Pancake day looms, folks. Some say it came about during the run-up to the fasting of Lent, when somebody invented a flat cake in a pan to use up all the delicacies like eggs and flour and sugar. Then they gorged themselves like a fat bastard until their pancreas started to hurt from all the insulin it had to produce, and afterwards they said ''this shall be known as panc-ache day. Also I now have type II diabetes.'' The Lent tradition of spending time actually being disciplined and sensible about what you eat has long since faded into memory, of course, but Pancake day remains as a fun afternoon for the whole family, where parents can amaze their children with dexterous displays of pancake flipping, and children can gaze in wonder as sheets of sizzling hot batter spin through the air onto their upturned awestruck faces.
Anyway, in celebration of this day I'm here to share with you my favourite recipe for pancakes. But it wouldn't be worth sharing if it was just some ordinary run-of-the-mill method of pancake-making, of course. So: are you the sort of person not merely satisfied with the banal humdrum of the mere ordinary pancake? Are you willing to buy fresh, expensive ingredients and use only the highest-grade cookery equipment? Will you watch your pan like a hawk for that perfect temperature and timing? Are you, in short, the kind of person willing to pour as much love into your cooking as you would into raising your own children?
Then fuck off. This recipe's for lazy cunts. HAHA WHAT AN UNPREDICTABLE JOKE
You will need:
A two-pint bottle of milk
1) Open the bottle of milk.
2) Use it all up in some way. I dunno, lots of tea, or something. We only actually need the bottle. Or any kind of large container like that would do, really - lemonade bottle, urinal bottle, anything. Go crazy. Invent. Live your life.
3) Put flour in the bottle.
4) Put egg powder in the bottle.
5) Put milk powder in the bottle.
6) Put water in the bottle.
7) What, you want measurements? Put enough of the stuff in to make pancakes. Jesus.
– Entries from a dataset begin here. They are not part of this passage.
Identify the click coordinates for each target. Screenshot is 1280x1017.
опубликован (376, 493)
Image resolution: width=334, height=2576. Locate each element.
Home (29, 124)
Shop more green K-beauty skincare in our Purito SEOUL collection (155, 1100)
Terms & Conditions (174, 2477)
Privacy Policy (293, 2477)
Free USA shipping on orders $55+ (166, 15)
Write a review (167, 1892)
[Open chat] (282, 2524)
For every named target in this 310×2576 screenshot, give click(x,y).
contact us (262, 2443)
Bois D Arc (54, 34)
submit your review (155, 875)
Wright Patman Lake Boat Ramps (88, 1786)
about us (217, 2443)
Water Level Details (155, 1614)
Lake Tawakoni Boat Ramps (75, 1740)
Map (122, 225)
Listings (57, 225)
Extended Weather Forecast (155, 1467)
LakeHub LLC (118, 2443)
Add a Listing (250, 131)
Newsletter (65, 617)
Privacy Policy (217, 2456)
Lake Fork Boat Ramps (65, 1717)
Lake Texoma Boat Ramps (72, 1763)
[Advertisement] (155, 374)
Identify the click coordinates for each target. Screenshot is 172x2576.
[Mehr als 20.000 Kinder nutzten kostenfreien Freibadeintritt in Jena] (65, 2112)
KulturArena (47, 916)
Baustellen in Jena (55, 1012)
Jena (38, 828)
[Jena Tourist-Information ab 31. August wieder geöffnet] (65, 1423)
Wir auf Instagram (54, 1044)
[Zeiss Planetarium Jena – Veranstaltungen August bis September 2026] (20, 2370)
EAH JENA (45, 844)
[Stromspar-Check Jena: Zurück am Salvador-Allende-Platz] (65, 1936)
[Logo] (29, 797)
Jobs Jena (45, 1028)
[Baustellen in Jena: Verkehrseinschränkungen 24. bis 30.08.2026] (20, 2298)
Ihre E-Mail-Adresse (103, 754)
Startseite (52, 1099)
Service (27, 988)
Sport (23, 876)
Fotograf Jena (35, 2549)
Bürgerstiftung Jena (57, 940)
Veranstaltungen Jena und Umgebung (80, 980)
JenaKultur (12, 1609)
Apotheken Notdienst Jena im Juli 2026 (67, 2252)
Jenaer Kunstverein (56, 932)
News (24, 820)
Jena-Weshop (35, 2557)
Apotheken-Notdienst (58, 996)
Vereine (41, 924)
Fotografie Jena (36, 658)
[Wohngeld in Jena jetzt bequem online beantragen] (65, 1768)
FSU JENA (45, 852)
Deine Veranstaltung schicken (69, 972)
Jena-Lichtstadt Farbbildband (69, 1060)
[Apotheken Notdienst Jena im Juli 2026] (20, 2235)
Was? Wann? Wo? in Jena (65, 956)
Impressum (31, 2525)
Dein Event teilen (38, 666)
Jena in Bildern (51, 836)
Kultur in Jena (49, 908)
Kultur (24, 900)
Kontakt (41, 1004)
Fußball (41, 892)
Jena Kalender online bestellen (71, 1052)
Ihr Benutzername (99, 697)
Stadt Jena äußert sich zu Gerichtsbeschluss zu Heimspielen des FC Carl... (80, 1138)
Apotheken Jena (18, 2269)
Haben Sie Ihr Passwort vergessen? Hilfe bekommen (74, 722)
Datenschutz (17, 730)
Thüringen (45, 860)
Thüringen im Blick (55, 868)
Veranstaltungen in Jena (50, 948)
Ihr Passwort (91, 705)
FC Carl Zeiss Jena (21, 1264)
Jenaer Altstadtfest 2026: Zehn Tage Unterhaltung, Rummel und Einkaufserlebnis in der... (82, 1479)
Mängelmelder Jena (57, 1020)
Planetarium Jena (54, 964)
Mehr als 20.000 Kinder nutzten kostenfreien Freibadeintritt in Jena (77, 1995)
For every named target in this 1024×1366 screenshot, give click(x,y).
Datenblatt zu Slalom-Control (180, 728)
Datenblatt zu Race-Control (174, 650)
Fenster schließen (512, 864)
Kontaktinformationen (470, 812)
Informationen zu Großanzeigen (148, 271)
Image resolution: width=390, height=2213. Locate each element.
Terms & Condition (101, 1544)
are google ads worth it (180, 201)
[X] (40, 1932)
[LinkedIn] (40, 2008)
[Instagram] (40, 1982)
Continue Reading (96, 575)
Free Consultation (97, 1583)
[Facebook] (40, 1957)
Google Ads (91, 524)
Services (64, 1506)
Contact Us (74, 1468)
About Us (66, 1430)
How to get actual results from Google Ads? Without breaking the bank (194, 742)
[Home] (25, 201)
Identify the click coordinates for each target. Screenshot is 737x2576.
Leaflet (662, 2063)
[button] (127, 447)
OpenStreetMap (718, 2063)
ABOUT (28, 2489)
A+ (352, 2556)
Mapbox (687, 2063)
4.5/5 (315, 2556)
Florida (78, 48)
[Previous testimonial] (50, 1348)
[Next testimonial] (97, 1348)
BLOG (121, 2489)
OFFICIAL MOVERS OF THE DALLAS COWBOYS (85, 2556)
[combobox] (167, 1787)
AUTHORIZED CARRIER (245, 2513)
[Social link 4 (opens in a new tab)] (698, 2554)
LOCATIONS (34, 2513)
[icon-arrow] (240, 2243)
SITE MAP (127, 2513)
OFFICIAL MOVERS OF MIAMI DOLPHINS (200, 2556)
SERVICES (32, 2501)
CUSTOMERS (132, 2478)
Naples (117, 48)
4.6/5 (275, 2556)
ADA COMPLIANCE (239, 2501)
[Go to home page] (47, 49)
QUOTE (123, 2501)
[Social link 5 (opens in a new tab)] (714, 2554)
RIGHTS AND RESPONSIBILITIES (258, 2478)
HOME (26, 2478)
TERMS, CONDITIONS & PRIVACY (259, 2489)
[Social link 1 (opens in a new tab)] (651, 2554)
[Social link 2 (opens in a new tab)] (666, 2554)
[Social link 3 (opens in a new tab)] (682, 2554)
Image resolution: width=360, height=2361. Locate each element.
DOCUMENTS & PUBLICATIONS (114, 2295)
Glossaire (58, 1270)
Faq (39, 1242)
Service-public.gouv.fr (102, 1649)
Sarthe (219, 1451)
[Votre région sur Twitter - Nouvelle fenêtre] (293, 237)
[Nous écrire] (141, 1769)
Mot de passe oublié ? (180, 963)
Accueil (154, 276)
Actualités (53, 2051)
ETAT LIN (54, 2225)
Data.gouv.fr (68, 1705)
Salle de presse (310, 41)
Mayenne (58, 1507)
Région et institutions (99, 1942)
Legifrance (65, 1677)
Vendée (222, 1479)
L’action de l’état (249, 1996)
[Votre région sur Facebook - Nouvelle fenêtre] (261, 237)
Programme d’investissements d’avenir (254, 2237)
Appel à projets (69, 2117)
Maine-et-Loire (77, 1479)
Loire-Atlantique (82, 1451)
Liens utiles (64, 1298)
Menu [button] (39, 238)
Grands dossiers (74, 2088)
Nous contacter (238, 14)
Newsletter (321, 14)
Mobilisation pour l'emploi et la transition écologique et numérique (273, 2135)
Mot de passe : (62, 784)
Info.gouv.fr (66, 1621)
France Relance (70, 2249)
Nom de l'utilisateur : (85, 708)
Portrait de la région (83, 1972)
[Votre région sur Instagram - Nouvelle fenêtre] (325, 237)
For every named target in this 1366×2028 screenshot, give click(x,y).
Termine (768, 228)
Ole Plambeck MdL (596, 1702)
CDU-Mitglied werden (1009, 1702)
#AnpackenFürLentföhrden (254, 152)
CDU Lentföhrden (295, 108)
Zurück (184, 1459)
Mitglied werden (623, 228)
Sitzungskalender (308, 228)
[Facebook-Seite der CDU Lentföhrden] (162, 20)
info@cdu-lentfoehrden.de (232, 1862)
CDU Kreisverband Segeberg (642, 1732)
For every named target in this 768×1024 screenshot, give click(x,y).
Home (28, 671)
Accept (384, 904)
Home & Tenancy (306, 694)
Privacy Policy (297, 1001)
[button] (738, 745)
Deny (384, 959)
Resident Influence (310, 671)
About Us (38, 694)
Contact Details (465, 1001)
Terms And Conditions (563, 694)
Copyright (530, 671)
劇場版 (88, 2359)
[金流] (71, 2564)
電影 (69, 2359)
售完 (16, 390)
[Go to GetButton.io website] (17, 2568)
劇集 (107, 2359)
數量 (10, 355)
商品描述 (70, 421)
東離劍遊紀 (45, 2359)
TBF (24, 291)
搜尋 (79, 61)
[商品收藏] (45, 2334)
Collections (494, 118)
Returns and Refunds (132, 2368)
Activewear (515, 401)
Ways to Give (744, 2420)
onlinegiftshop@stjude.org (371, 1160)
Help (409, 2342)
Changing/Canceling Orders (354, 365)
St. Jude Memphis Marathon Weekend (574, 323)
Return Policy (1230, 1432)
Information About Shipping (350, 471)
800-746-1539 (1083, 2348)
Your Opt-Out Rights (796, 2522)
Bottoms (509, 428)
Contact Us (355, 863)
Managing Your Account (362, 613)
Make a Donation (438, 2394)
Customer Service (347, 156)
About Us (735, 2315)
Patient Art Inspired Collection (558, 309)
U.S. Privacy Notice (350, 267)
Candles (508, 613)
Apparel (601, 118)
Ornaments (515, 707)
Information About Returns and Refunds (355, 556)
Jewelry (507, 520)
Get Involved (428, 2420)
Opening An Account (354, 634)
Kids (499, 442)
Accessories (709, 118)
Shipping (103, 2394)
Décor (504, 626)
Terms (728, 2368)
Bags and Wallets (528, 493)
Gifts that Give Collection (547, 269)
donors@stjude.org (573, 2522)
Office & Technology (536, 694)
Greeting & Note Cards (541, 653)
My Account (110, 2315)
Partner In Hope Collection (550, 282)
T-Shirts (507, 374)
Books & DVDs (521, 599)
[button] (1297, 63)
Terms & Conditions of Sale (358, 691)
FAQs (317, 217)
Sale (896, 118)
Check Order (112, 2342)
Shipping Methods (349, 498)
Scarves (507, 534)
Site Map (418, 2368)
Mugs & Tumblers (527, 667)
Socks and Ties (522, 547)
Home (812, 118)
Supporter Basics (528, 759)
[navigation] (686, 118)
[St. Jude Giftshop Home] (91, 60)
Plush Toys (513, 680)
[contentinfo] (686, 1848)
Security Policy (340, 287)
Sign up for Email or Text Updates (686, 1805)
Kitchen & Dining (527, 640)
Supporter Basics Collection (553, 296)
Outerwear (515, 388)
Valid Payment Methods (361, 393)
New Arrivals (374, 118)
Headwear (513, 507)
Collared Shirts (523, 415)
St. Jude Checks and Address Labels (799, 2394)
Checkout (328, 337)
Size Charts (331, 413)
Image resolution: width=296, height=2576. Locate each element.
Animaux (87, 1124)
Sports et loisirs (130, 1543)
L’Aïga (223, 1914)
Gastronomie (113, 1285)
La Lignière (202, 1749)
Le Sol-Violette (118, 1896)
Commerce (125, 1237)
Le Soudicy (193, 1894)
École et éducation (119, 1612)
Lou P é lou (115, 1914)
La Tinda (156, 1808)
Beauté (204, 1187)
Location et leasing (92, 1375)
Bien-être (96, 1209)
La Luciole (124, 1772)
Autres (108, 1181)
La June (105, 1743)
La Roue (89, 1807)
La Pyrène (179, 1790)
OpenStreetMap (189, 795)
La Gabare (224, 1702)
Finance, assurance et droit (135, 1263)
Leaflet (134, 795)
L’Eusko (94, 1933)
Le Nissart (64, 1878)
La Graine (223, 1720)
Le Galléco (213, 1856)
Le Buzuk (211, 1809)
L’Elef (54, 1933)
8) Screw the lid on tight and shake the bottle up and down vigorously for around sixty seconds - the same general motion as if you're watching porn, but for six times longer.
9) Pour the resulting batter into the pan and fry to perfection.
10) Plate up the fruits of your labour and realize that being able to follow this recipe means you have no friends, family or significant other to shame with your appallingly low standards. Garnish with the bitter tears you weep at your lonely, lonely life.
Interesting fact: I DO pour as much love into my cooking as I would into raising my own children.